Assignment: A word-for-word copy is needed of the line containing "Select the red arc drawing near June" and every line after it through the end of the records below, leaving out all pictures.

** Opening Records supplied block **

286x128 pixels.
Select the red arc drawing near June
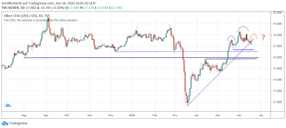pyautogui.click(x=254, y=35)
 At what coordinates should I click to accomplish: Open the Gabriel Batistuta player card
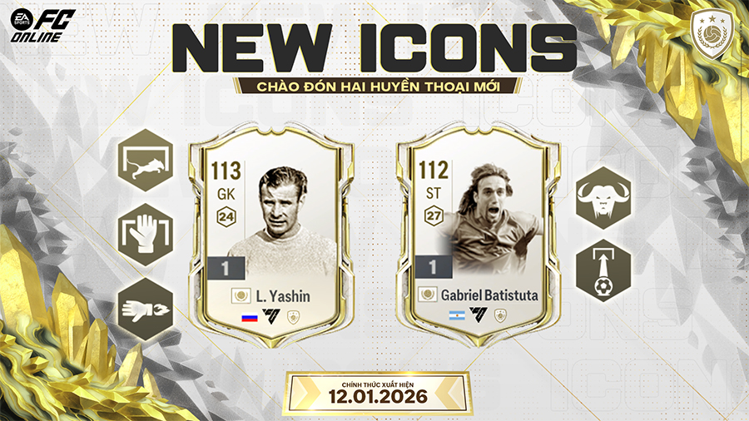tap(479, 235)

** Closing Records supplied block **

Problem solution:
Select the red arc drawing near June
pyautogui.click(x=254, y=35)
 At what coordinates should I click to accomplish: Open the Gabriel Batistuta player card
tap(479, 235)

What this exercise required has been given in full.